The telephone survey of 1,205 adults, representing 850 cats, further revealed that annual family income was the strongest predictor of whether cats in the household were neutered, with middle- to higher-income households reporting rates of more than 90 percent.
The peer-reviewed study, which was based on data collected for the nonprofit Alley Cat Allies by Harris Interactive, is said to be the first nationally representative study to examine income and spay/neuter status correlation.
“This study indicates that spaying and neutering is an accepted, established practice among the large majority of Americans with pet cats,” said Becky Robinson, president of Alley Cat Allies. “This is a very positive finding.
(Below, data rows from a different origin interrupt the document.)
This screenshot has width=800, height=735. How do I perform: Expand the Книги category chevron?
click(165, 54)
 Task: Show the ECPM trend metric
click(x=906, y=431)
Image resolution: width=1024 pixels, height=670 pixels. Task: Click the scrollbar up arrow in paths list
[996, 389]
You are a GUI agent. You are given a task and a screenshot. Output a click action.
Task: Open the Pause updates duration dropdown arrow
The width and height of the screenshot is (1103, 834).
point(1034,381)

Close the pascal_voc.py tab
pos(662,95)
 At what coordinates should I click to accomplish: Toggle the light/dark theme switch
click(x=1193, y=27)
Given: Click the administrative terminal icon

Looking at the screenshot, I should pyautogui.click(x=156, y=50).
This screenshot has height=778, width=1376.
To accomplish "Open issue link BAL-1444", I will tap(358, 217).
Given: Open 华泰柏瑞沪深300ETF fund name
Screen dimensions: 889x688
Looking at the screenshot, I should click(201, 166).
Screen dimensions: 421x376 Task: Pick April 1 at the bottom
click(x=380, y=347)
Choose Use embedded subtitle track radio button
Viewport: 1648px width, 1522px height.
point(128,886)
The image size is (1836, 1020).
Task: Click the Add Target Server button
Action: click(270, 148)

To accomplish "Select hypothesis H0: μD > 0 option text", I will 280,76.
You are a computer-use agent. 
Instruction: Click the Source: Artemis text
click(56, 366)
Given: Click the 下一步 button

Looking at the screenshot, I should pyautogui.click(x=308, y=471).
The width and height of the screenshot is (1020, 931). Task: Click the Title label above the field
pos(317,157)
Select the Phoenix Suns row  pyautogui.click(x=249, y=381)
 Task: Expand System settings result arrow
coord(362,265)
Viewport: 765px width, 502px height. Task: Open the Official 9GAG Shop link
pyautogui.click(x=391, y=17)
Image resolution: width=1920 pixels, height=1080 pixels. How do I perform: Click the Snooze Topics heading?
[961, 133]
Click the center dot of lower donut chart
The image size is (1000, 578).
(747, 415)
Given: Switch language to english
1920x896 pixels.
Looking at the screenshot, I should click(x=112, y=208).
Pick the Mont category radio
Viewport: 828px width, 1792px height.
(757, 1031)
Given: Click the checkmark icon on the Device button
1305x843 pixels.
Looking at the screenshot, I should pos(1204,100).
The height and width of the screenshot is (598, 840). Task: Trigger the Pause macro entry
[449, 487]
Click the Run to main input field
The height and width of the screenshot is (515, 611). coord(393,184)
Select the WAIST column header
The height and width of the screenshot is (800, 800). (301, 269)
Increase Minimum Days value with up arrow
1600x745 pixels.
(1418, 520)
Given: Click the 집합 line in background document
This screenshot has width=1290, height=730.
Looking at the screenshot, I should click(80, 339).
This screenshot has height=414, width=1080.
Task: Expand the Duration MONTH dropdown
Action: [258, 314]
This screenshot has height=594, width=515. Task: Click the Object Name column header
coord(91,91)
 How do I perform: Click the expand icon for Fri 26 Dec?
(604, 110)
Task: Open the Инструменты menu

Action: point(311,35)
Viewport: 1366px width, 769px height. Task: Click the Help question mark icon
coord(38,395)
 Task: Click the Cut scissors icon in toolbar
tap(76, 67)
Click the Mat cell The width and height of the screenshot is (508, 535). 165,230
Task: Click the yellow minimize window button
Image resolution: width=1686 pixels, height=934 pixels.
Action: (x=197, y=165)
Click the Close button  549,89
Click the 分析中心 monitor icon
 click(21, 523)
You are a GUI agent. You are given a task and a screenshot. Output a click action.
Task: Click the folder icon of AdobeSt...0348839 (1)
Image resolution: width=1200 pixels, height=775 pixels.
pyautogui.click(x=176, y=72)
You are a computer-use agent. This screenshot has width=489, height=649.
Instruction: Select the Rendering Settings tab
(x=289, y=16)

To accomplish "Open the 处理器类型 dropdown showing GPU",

As a result, our nation’s pet cats are living much healthier lives.”
The proportion of cats that were neutered differed significantly across annual family income groups: 96.2 percent of cats in households with an income of $75,000 were neutered; 90.7 percent of cats in households with an income of $35,000 – $74,999 were neutered; and 51.4 percent of cats in households with an income less than $35,000 were neutered.
“Up until now, there has been a lot of speculation that income is a barrier for neuter in lower-income families, but now we have a scientific study establishing that this is the case nationally,” Robinson said.
Wendy Anderson, director of law and policy for Alley Cat Allies and co-author of the study, said the study only includes household cats, which represents only part of the total U.S. cat population.
“Previous research has shown there may be just as many stray and feral cats in the U.S. as pet cats, and most of these cats are intact and breeding,” Anderson said. “We need to enact smart policies and programs that expand the availability of low-cost, high-volume spay and neuter services, not only to serve lower-income pet owners, but to provide services for feral cats as well.”